## WHAT THIS TASK INVOLVES
Print out every line of the listing below without alteration.

## SUPPLIED DATA
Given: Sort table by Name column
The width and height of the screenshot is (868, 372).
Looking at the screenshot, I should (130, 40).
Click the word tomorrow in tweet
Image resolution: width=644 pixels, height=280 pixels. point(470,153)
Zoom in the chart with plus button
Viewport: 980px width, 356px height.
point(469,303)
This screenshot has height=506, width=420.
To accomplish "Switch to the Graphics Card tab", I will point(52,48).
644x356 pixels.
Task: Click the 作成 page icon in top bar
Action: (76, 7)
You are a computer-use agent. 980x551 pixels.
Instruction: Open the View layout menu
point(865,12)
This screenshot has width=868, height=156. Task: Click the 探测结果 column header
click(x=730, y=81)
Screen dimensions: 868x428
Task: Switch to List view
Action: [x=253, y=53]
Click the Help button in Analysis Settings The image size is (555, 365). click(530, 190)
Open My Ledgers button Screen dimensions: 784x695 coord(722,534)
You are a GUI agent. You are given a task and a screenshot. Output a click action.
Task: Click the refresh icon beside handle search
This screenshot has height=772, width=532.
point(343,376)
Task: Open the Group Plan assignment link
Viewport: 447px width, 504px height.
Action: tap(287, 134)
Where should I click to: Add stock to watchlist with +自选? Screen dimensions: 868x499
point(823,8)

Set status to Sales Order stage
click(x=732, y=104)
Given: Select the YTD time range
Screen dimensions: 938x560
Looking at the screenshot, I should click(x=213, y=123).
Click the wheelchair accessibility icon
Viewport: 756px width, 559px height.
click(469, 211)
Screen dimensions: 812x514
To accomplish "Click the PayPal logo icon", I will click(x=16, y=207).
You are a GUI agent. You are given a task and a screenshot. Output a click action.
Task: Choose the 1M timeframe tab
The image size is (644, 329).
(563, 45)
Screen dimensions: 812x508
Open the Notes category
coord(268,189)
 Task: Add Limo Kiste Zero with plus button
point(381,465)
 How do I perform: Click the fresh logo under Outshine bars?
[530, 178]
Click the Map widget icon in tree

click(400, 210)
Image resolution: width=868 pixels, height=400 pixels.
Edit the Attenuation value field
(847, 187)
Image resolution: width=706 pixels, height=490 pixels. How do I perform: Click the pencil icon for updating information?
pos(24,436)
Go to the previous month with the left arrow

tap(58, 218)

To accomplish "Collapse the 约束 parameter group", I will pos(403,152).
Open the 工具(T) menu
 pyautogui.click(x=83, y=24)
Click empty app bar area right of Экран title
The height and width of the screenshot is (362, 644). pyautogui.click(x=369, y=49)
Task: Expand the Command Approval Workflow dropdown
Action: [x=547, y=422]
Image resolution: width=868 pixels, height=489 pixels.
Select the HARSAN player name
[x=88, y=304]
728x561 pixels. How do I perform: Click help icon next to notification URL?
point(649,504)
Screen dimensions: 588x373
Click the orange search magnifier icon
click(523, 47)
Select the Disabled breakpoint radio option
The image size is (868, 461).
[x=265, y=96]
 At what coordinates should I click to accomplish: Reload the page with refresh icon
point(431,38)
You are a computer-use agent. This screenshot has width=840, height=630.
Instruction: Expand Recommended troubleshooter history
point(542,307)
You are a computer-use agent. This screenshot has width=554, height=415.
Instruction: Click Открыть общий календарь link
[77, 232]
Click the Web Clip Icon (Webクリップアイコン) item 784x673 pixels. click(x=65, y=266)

## COMPLETED EXERCISE
Given: Sort table by Name column
The width and height of the screenshot is (868, 372).
Looking at the screenshot, I should (130, 40).
Click the word tomorrow in tweet
Image resolution: width=644 pixels, height=280 pixels. point(470,153)
Zoom in the chart with plus button
Viewport: 980px width, 356px height.
point(469,303)
This screenshot has height=506, width=420.
To accomplish "Switch to the Graphics Card tab", I will point(52,48).
644x356 pixels.
Task: Click the 作成 page icon in top bar
Action: (76, 7)
You are a computer-use agent. 980x551 pixels.
Instruction: Open the View layout menu
point(865,12)
This screenshot has width=868, height=156. Task: Click the 探测结果 column header
click(x=730, y=81)
Screen dimensions: 868x428
Task: Switch to List view
Action: [x=253, y=53]
Click the Help button in Analysis Settings The image size is (555, 365). click(530, 190)
Open My Ledgers button Screen dimensions: 784x695 coord(722,534)
You are a GUI agent. You are given a task and a screenshot. Output a click action.
Task: Click the refresh icon beside handle search
This screenshot has height=772, width=532.
point(343,376)
Task: Open the Group Plan assignment link
Viewport: 447px width, 504px height.
Action: tap(287, 134)
Where should I click to: Add stock to watchlist with +自选? Screen dimensions: 868x499
point(823,8)

Set status to Sales Order stage
click(x=732, y=104)
Given: Select the YTD time range
Screen dimensions: 938x560
Looking at the screenshot, I should click(x=213, y=123).
Click the wheelchair accessibility icon
Viewport: 756px width, 559px height.
click(469, 211)
Screen dimensions: 812x514
To accomplish "Click the PayPal logo icon", I will click(x=16, y=207).
You are a GUI agent. You are given a task and a screenshot. Output a click action.
Task: Choose the 1M timeframe tab
The image size is (644, 329).
(563, 45)
Screen dimensions: 812x508
Open the Notes category
coord(268,189)
 Task: Add Limo Kiste Zero with plus button
point(381,465)
 How do I perform: Click the fresh logo under Outshine bars?
[530, 178]
Click the Map widget icon in tree

click(400, 210)
Image resolution: width=868 pixels, height=400 pixels.
Edit the Attenuation value field
(847, 187)
Image resolution: width=706 pixels, height=490 pixels. How do I perform: Click the pencil icon for updating information?
pos(24,436)
Go to the previous month with the left arrow

tap(58, 218)

To accomplish "Collapse the 约束 parameter group", I will pos(403,152).
Open the 工具(T) menu
 pyautogui.click(x=83, y=24)
Click empty app bar area right of Экран title
The height and width of the screenshot is (362, 644). pyautogui.click(x=369, y=49)
Task: Expand the Command Approval Workflow dropdown
Action: [x=547, y=422]
Image resolution: width=868 pixels, height=489 pixels.
Select the HARSAN player name
[x=88, y=304]
728x561 pixels. How do I perform: Click help icon next to notification URL?
point(649,504)
Screen dimensions: 588x373
Click the orange search magnifier icon
click(523, 47)
Select the Disabled breakpoint radio option
The image size is (868, 461).
[x=265, y=96]
 At what coordinates should I click to accomplish: Reload the page with refresh icon
point(431,38)
You are a computer-use agent. This screenshot has width=840, height=630.
Instruction: Expand Recommended troubleshooter history
point(542,307)
You are a computer-use agent. This screenshot has width=554, height=415.
Instruction: Click Открыть общий календарь link
[77, 232]
Click the Web Clip Icon (Webクリップアイコン) item 784x673 pixels. click(x=65, y=266)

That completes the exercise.